Friday, March 09, 2007

Xigris and platelets

Yesterday I got consulted on this 63 y/o woman with abdominal sepsis: she had been on chronic prednisone for SLE and presented with perforated colon diverticuli with peritonitis. She has developed mild renal failure (creat up to 2.4 from 1.5), resp. failure (PaO2/FiO2 ~80) and is still requiring pressors after VERY vigorous fluid replacement. She had good post-op hemostasis and platelets around 100K. In addition to the usual care (ABTx, vent, etc). We started her on Xigris. ~8 hours into it her platelets dropped to ~10K. We held the Xigris and this am they are 26K. Would you continue to hold it, monitor and resume it, transfuse platelets and resume it or just forget about Xigris in her?

Monday, March 05, 2007

Interferon-gamma trial for IPF is discontinued

Well, the press-release was today so it is public info: the phase 3 trial testing IFN-gamma vs. placebo in patients with IPF has been discontinued. The independent data monitoring committee did an interim analysis and found no difference between IFN-gamma and placebo for mortality (14.5% in the Actimmune group as compared to 12.7% in the placebo). The adverse reactions were consistent with prior clinical experience(constitutional symptoms, neutropenia and possibly pneumonia).

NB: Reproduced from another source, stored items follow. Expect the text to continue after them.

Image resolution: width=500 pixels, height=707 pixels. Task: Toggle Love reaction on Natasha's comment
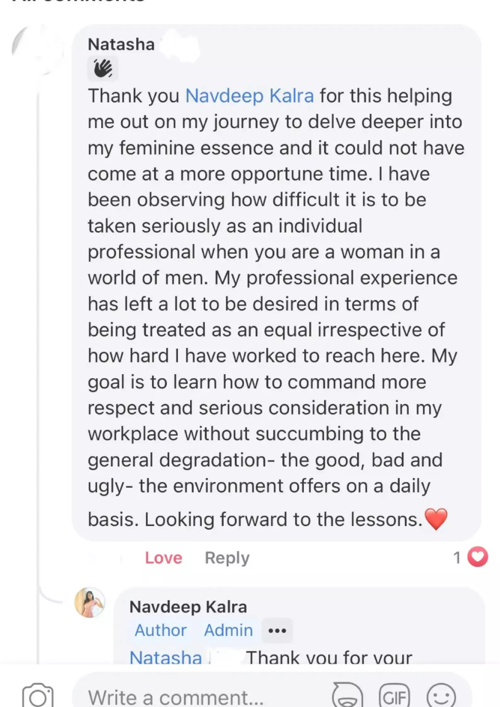coord(164,558)

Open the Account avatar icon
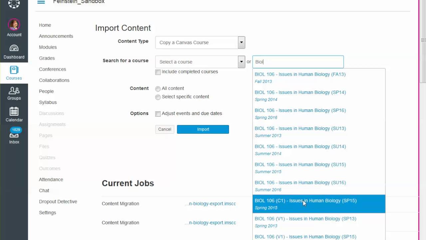coord(14,25)
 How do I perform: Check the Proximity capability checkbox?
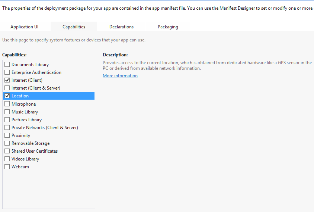pos(7,135)
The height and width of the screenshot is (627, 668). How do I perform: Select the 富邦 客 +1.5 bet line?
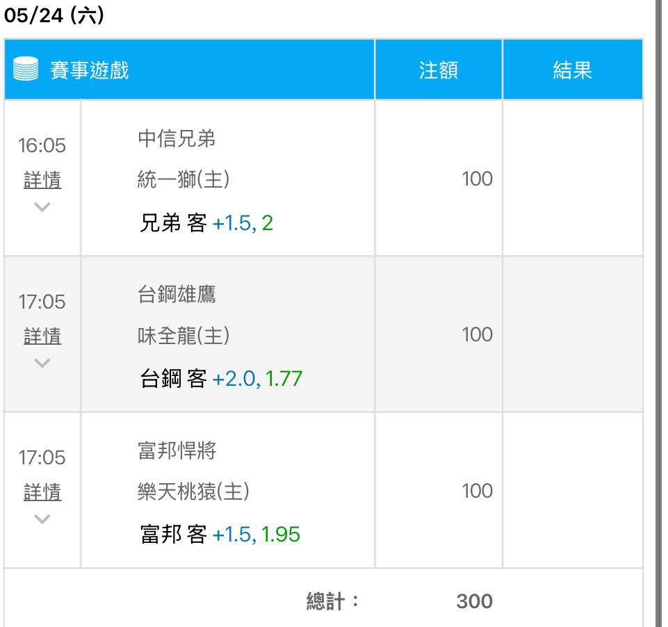point(220,535)
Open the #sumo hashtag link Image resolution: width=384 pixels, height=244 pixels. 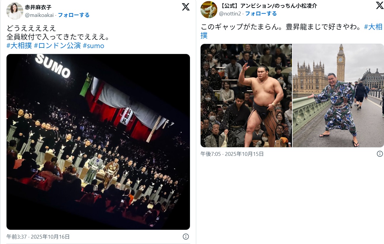tap(93, 46)
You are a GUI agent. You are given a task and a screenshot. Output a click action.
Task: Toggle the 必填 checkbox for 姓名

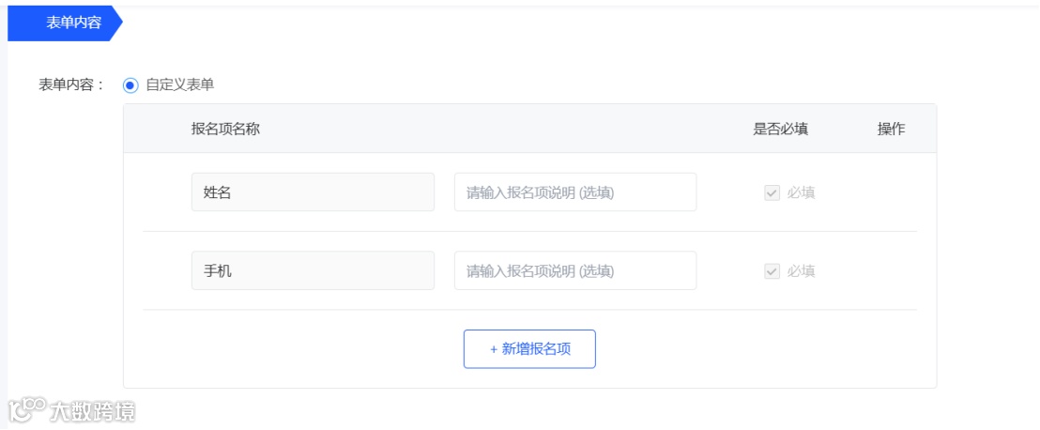pos(772,192)
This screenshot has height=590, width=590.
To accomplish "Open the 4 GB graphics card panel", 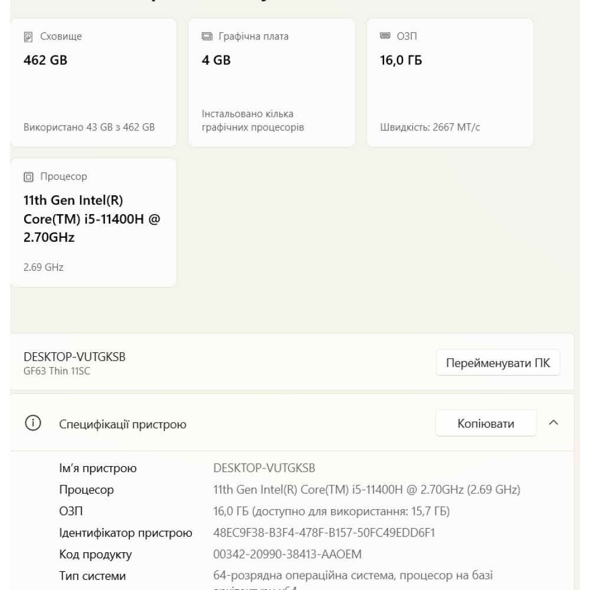I will (x=271, y=83).
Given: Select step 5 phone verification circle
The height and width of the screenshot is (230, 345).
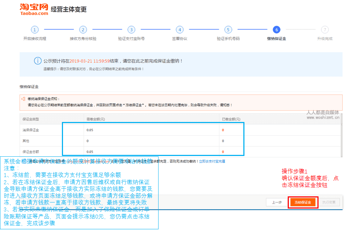Looking at the screenshot, I should pos(228,30).
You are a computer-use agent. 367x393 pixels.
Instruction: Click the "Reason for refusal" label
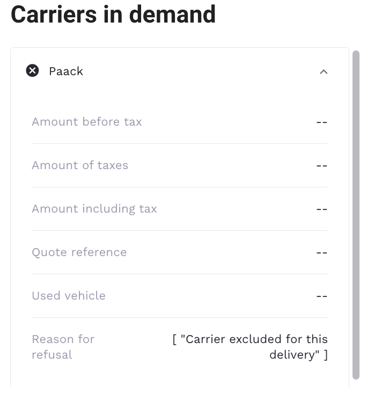(63, 347)
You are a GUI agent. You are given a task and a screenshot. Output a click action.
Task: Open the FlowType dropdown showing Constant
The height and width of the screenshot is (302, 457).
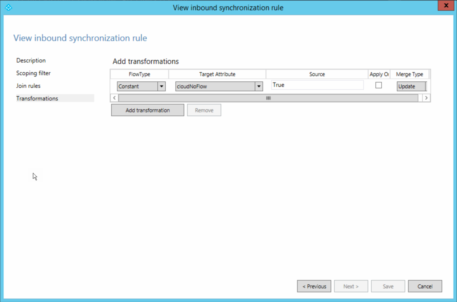(x=161, y=86)
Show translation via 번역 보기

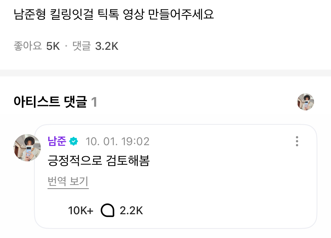(68, 181)
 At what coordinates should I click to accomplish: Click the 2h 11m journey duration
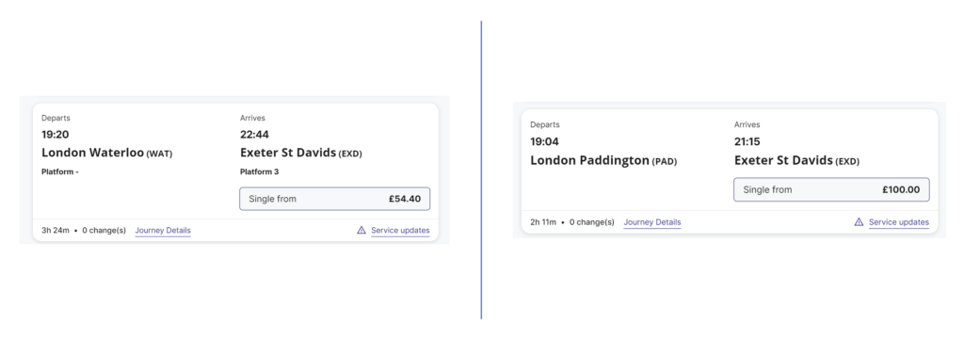point(543,222)
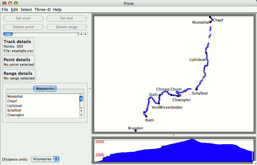The width and height of the screenshot is (257, 165).
Task: Click the VordWissenboden waypoint marker on the map
Action: 159,103
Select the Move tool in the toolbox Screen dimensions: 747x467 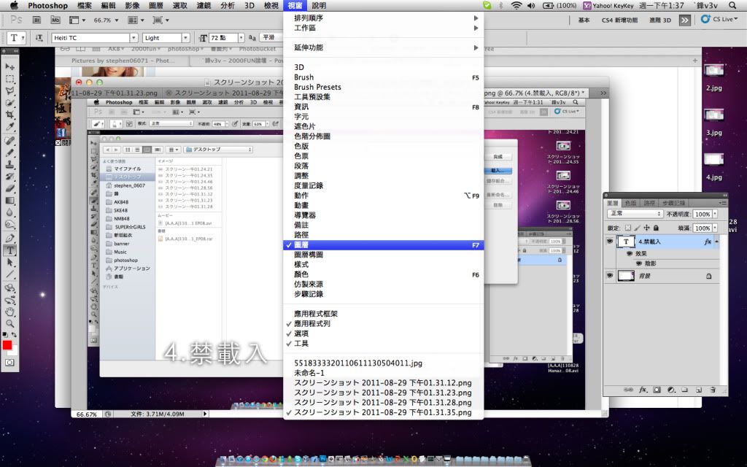point(10,67)
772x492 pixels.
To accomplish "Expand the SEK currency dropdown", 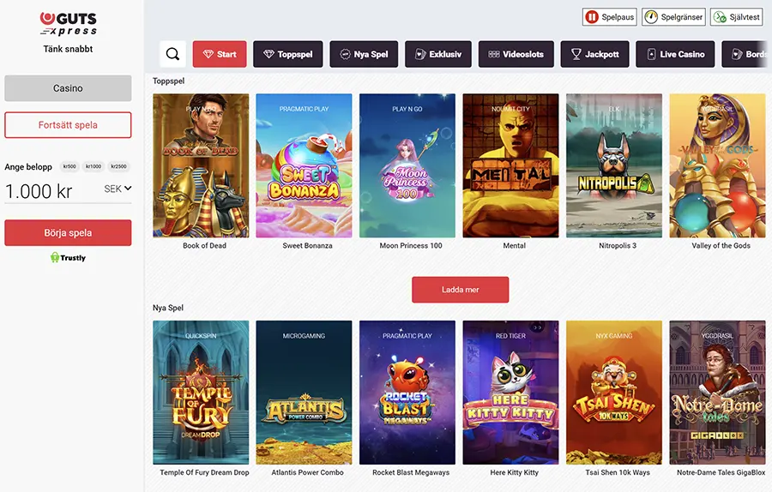I will coord(118,189).
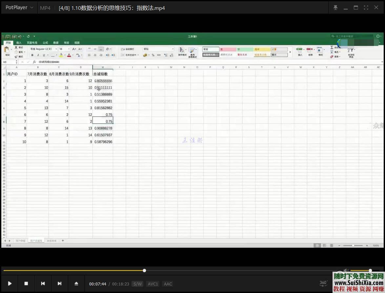Open the Font Color dropdown arrow
This screenshot has height=293, width=385.
point(73,54)
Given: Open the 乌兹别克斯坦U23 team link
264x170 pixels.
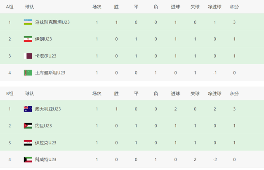Looking at the screenshot, I should 52,22.
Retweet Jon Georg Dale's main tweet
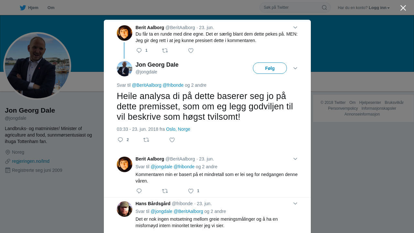 click(146, 140)

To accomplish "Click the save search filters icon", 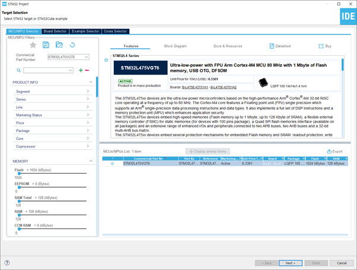I will point(46,45).
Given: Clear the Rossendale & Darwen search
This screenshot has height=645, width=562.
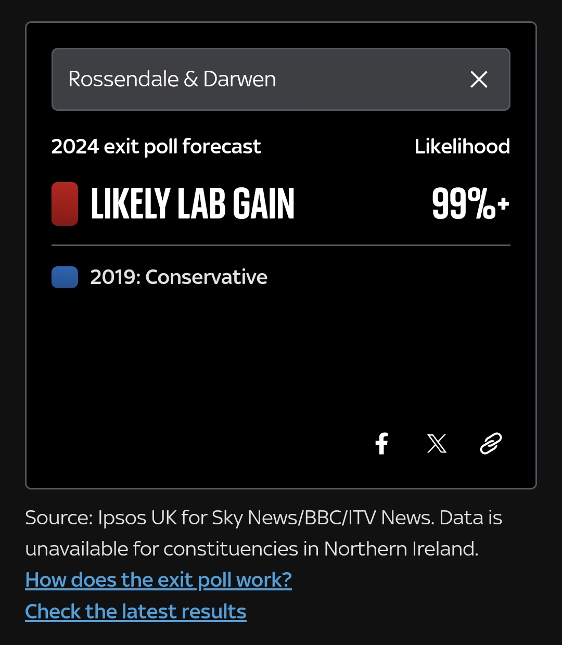Looking at the screenshot, I should point(479,80).
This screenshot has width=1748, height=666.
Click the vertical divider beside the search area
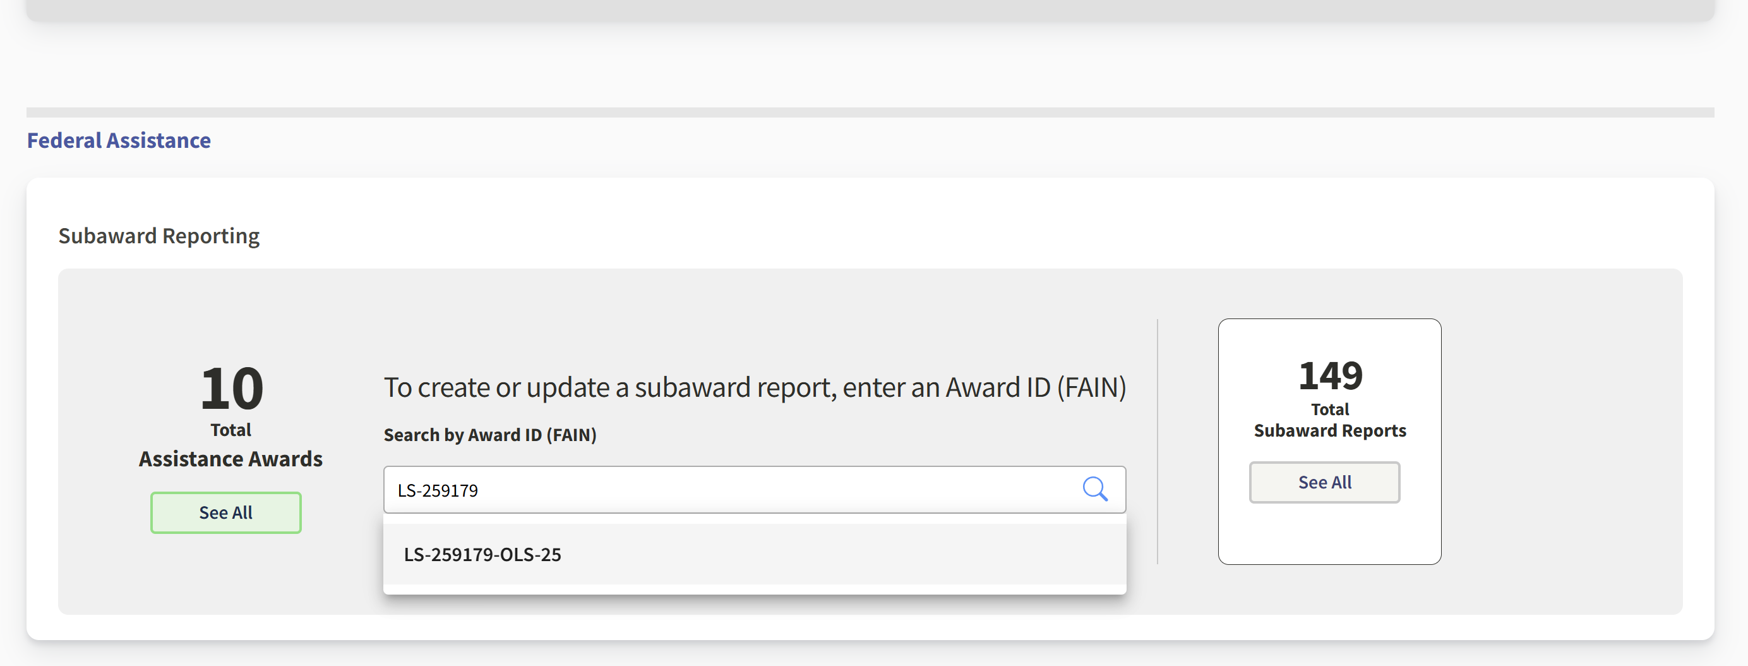coord(1157,441)
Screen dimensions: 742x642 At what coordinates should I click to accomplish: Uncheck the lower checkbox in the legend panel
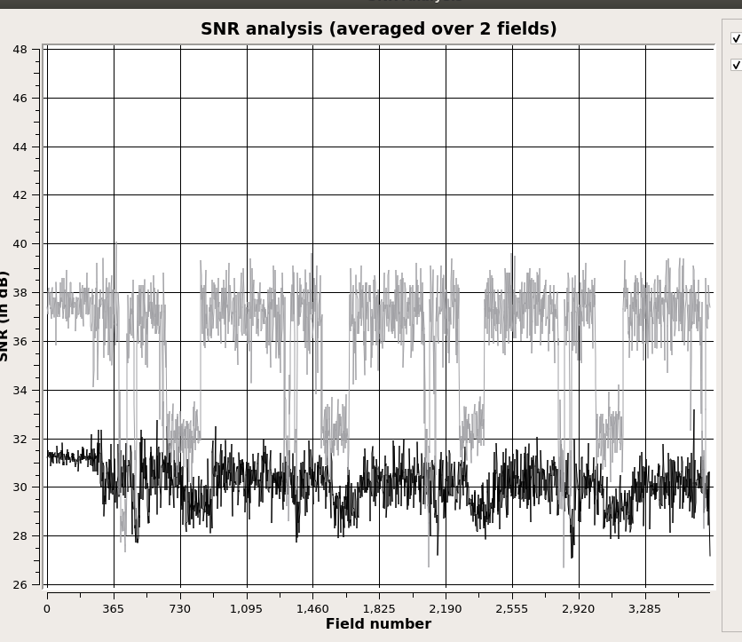pos(736,65)
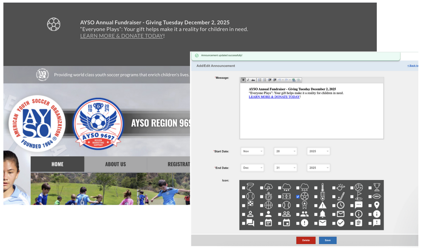
Task: Go to the HOME navigation tab
Action: (57, 164)
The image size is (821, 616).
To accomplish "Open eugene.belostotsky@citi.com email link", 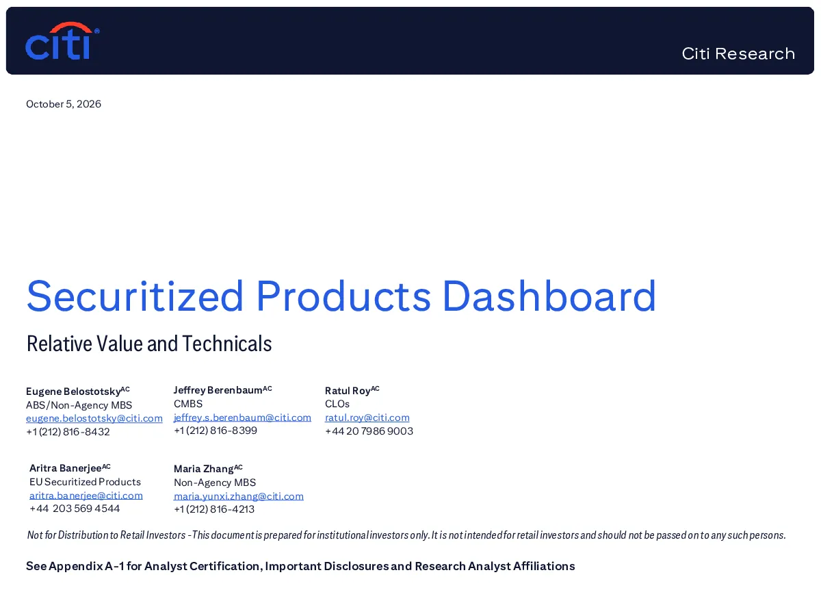I will (94, 418).
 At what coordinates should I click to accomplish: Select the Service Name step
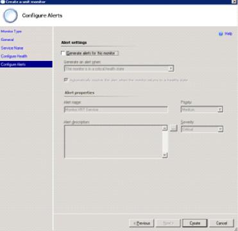pyautogui.click(x=12, y=48)
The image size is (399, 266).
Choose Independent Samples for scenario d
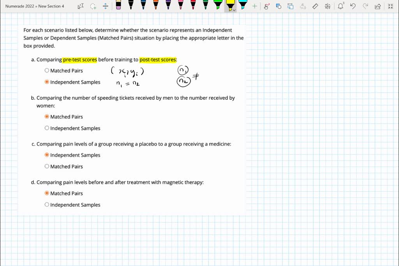tap(47, 205)
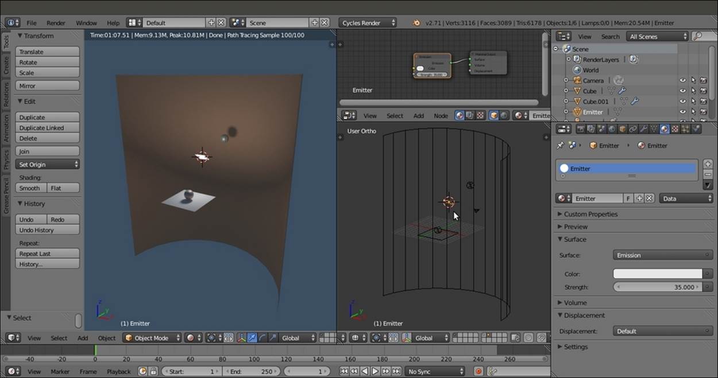Click the Texture properties checker icon
This screenshot has width=718, height=378.
click(x=675, y=129)
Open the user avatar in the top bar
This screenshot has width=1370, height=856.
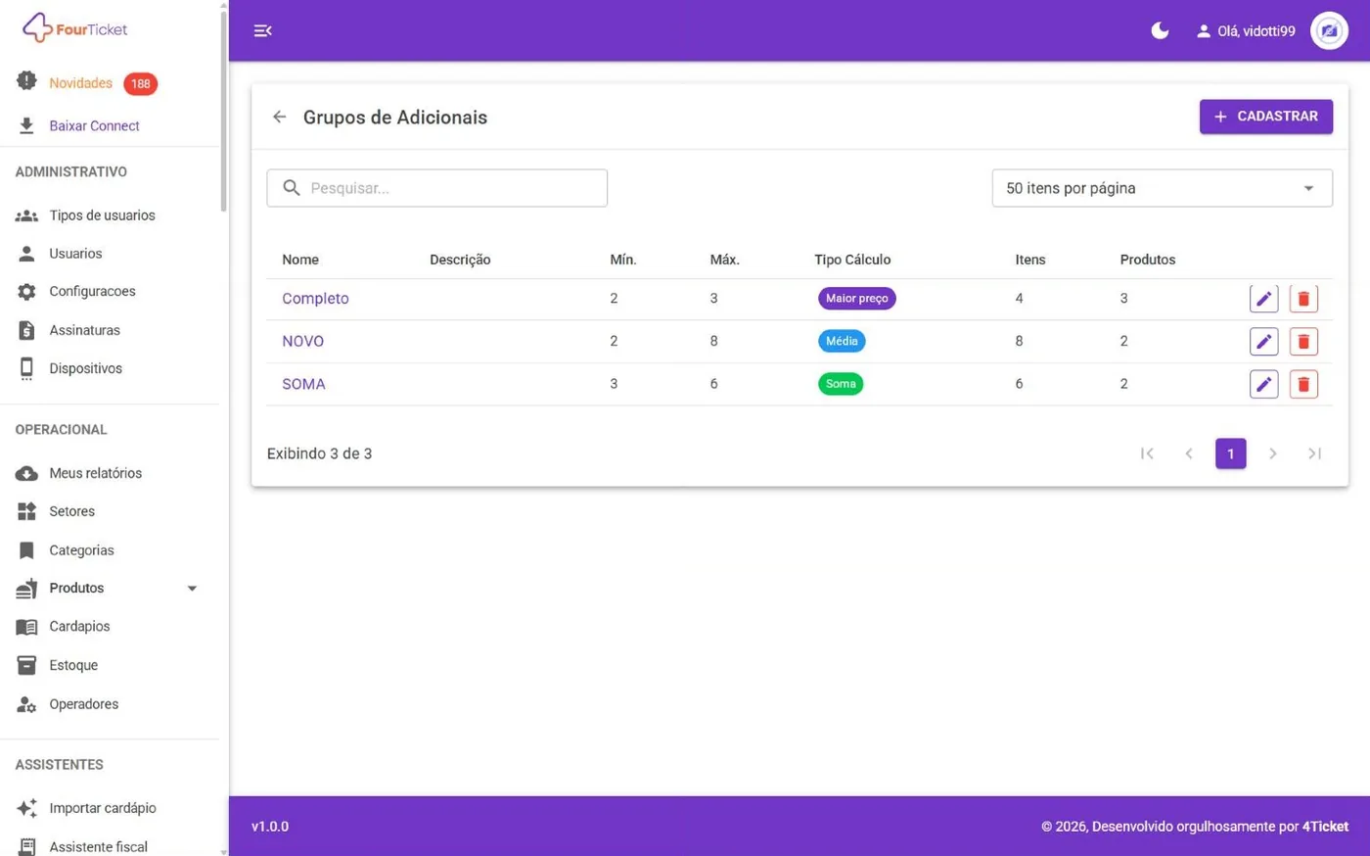(1329, 31)
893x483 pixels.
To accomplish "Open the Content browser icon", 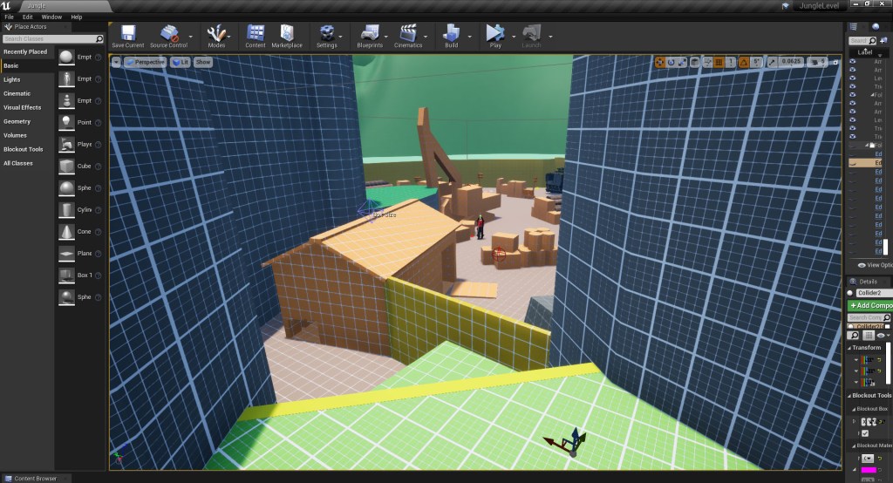I will (256, 35).
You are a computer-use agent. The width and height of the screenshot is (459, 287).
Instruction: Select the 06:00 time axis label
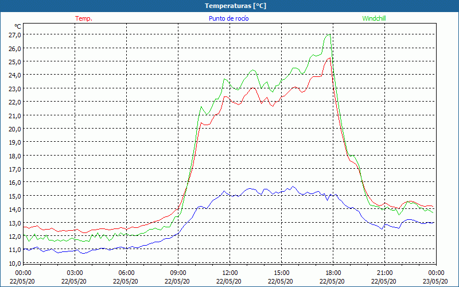pos(126,273)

“The interim results of the INSPIRE trial and our decision to discontinue the trial are disappointing,” said Steve Porter, M.D., Ph.D., Chief Medical Officer at InterMune.

I'm not sure what this means for the company, but they are also running the perfenidone trial, but not so sure this will fare any better...

To me, this is not so surprising, but it really does illustrate the importance of being careful not to read too much into sub group analysis before the next study is done- the original study found that patients with more "mild" IPF (FVC 55-90% predicted) might have a survival advantage and the current study was powered to test that hypothesis. Ultimately it was found not to be the case after all.

People currently taking the IFN-g as part of the study will be instructed to stop it, and everyone will then pack up their bags and move on to the next latest and greatest...

Does anyone have any patients enrolled int his trial?

Bronch equipment

Our hospital is looking into updating the bronch equipment. We have tested the Pentax and the Olympus equiment and are waiting for bids.
What equipment do you use at your facility? What has your experience been with either (or both)?